Skip to content

Tips & Tricks ⛷️

Multiprocessing Backend

It is possible to configure the multiprocessing library used by a worker pool. By default, multiprocessing from the Python standard library will be used. However, this can be changed to the PyTorch implementation of multiprocessing by setting ALSEK_MULTIPROCESSING_BACKEND to 'torch' prior to starting the worker pool.

export ALSEK_MULTIPROCESSING_BACKEND=torch

alsek thread-pool my_project

Capturing Status Updates

In some applications it may be desirable to persists status updates to multiple locations. For example, a Redis database and a PostgreSQL database. A short example of how to do this is provided below.

from typing import Optional, Any

from alsek.core.message import Message
from alsek.core.status.sync import StatusTracker
from alsek.core.status.types import TaskStatus

from sqlalchemy import Column, String, create_engine
from sqlalchemy.dialects.postgresql import UUID
from sqlalchemy.orm import declarative_base, sessionmaker

Base = declarative_base()

engine = create_engine("...")
Session = sessionmaker(bind=engine)
session = Session()


class Status(Base):
    __tablename__ = "status"

    id = Column(UUID, primary_key=True)
    status = Column(String)

    def __repr__(self) -> str:
        return f"<Status(id='{self.id}', status='{self.status}')>"


class CustomStatusTracker(StatusTracker):
    def set(self, message: Message, status: TaskStatus, detail: Optional[Any] = None) -> None:
        super().set(message, status=status, detail=detail)

        if status == TaskStatus.SUBMITTED:
            session.add(Status(id=message.uuid, status=status.name))
        else:
            record = session.query(Status).get(message.uuid)
            record.status = status.name
        session.commit()

This new CustomStatusTracker() class is a drop-in replacement for StatusTracker().

Testing

Testing an application may require a worker pool to be brought online. A small example of how to do this with pytest and multiprocessing is provided below.

First, create a conftest.py file with a background_worker_pool fixture.

import pytest
from multiprocessing import Process

from alsek.core.worker.sync.thread import ThreadWorkerPool

from my_application.tasks import task_1, task_2


def _run_pool() -> None:
    ThreadWorkerPool([task_1, task_2], backoff=None).run()


@pytest.fixture()
def background_worker_pool() -> None:
    process = Process(target=_run_pool, daemon=True)
    process.start()
    yield
    process.terminate()

Now, a worker pool can be brought online simply by including background_worker_pool in the signature of a test.

## Dataset excerpts
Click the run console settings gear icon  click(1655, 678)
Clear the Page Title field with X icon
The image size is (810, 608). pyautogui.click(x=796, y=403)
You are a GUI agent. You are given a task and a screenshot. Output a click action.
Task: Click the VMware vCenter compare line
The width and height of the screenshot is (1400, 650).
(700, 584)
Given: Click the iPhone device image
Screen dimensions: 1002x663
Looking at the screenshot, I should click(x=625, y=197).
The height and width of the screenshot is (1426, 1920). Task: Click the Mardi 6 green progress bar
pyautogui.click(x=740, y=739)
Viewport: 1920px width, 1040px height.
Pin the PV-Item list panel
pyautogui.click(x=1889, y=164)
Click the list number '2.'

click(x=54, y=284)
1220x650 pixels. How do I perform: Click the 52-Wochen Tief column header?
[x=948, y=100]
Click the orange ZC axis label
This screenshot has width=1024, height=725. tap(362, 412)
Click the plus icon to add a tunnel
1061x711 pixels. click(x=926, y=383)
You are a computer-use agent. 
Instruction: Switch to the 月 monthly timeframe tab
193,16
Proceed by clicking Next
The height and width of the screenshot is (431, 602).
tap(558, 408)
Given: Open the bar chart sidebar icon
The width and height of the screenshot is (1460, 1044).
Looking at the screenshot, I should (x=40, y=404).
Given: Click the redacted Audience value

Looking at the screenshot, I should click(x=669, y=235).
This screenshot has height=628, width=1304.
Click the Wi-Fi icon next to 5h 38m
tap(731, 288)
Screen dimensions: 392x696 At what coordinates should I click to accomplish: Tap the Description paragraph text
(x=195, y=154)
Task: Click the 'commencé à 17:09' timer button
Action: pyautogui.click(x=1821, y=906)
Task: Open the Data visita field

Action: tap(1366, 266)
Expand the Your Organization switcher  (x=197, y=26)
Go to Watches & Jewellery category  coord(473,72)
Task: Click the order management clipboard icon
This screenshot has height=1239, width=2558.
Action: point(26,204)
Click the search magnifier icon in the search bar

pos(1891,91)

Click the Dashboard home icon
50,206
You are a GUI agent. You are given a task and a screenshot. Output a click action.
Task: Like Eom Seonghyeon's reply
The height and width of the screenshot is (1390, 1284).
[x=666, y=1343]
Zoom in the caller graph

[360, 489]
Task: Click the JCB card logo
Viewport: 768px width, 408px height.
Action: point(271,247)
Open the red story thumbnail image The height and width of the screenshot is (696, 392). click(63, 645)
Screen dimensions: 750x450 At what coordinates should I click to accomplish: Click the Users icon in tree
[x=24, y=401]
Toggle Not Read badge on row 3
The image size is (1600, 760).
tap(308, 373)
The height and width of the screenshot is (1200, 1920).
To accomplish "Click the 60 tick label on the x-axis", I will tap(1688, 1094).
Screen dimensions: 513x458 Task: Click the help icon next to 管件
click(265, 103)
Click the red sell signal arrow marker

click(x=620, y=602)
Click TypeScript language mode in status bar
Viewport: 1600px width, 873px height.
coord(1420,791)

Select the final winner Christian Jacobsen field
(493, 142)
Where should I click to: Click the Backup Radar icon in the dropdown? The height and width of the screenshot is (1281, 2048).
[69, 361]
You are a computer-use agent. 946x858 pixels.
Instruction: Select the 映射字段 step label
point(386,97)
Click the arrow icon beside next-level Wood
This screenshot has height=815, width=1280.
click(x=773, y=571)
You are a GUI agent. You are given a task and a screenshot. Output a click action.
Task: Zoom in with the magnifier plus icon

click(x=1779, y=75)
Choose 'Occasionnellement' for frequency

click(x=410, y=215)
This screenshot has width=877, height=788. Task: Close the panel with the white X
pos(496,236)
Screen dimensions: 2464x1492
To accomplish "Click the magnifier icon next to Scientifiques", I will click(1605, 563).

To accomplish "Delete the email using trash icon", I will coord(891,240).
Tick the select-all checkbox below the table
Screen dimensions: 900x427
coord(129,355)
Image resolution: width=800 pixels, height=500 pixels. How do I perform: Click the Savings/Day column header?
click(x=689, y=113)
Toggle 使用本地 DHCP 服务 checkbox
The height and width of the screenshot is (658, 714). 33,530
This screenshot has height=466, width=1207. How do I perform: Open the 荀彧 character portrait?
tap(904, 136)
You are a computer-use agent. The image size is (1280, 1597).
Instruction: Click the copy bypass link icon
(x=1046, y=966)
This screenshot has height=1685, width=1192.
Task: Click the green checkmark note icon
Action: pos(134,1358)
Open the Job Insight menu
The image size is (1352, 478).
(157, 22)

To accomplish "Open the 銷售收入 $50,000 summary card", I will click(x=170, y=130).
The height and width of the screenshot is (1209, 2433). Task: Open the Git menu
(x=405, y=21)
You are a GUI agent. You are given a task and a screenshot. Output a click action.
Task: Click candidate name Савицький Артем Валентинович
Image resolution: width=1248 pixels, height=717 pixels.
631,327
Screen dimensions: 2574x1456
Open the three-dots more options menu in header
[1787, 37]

## Exercise requirements
In the Alsek tips page above, which environment variable switches the worker pool to PyTorch's multiprocessing, and what value should it be given?

## Solution to the exercise
ALSEK_MULTIPROCESSING_BACKEND, set to 'torch' before the worker pool starts.